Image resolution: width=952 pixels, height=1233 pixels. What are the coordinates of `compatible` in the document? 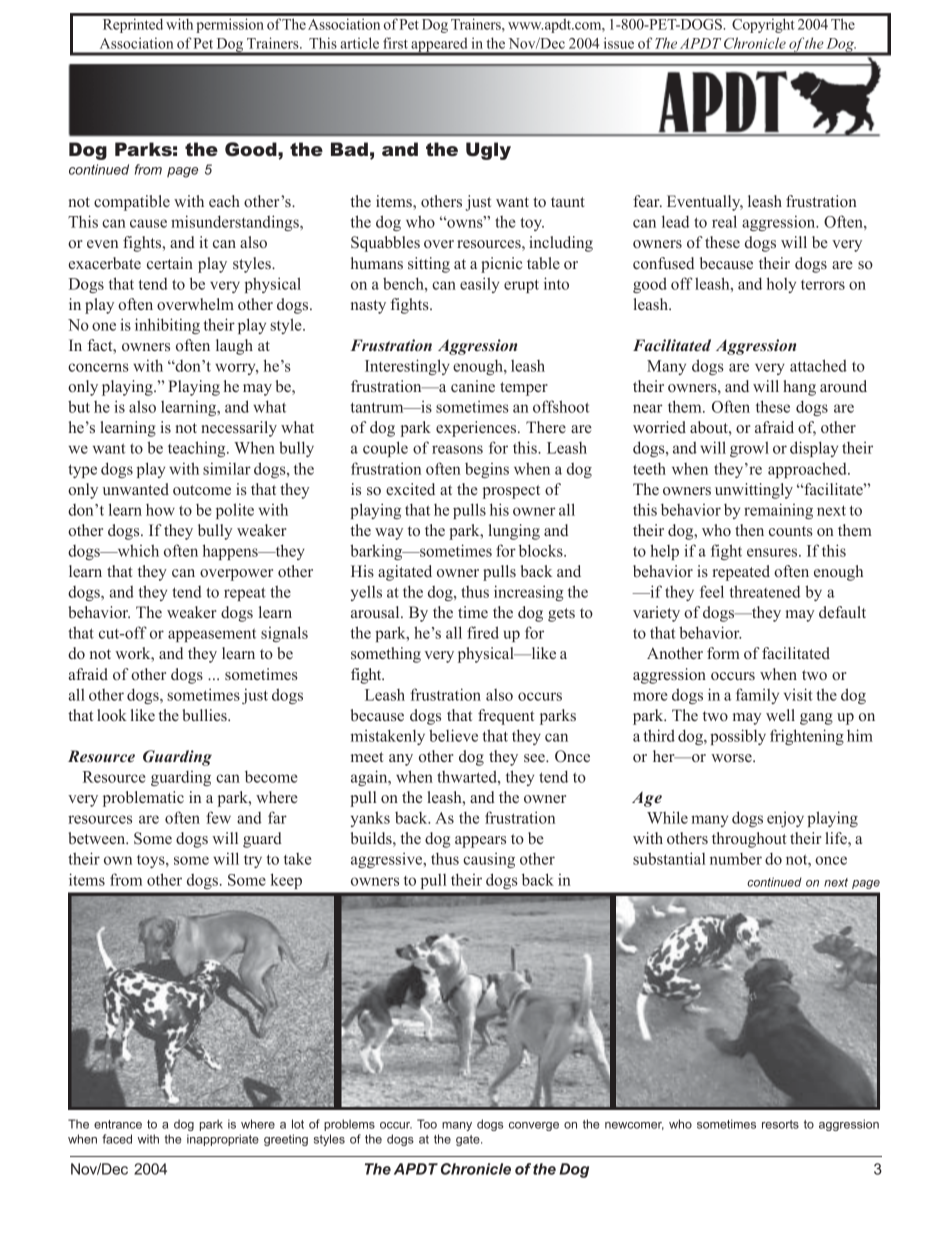 It's located at (132, 203).
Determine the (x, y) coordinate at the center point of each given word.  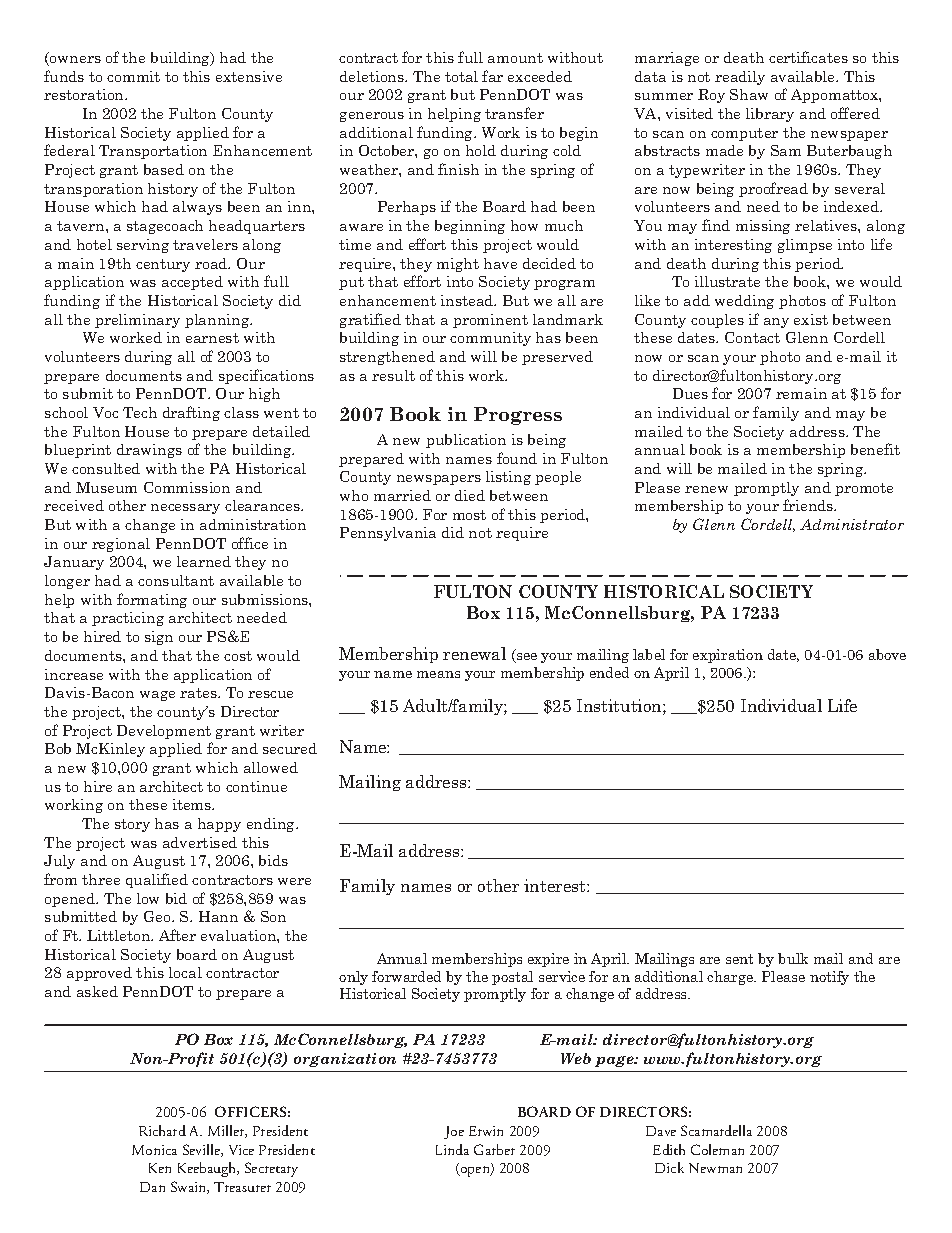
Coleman (717, 1149)
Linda (452, 1149)
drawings (149, 451)
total (461, 76)
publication (466, 441)
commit (133, 76)
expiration (728, 656)
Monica (154, 1150)
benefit (875, 449)
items (193, 804)
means (438, 674)
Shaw (749, 94)
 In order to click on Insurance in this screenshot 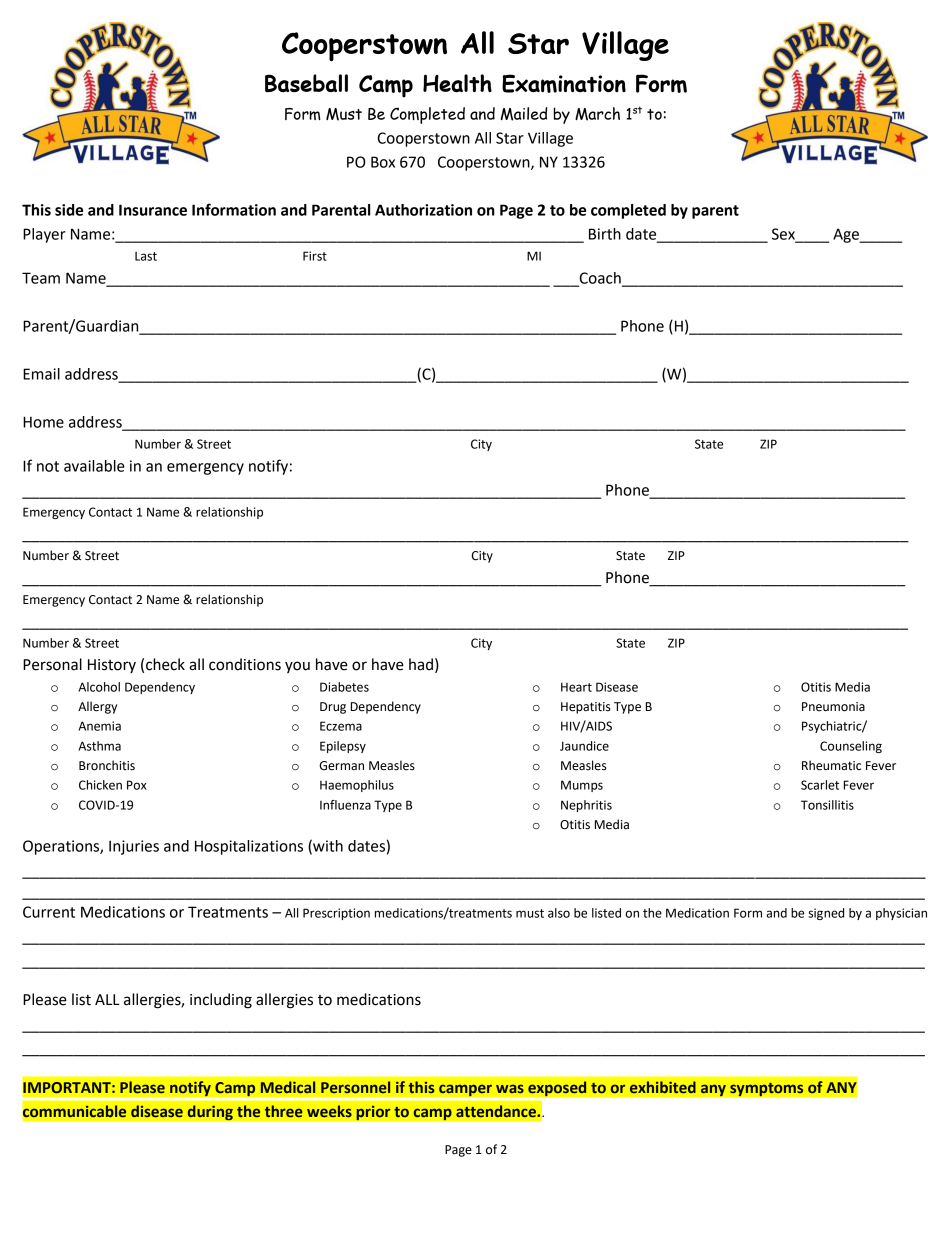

****

* Exercise:
Rewrite only the lines from the one holding "items (193, 804)" through the end of the records, inclusive, requests included. Multiply every coordinate in the answers by 1.2, round to whole numbers with halves rounded up, and leave the pictures out.

* Result:
items (232, 965)
means (526, 809)
Shaw (899, 113)
 In order to click on Insurance in this screenshot 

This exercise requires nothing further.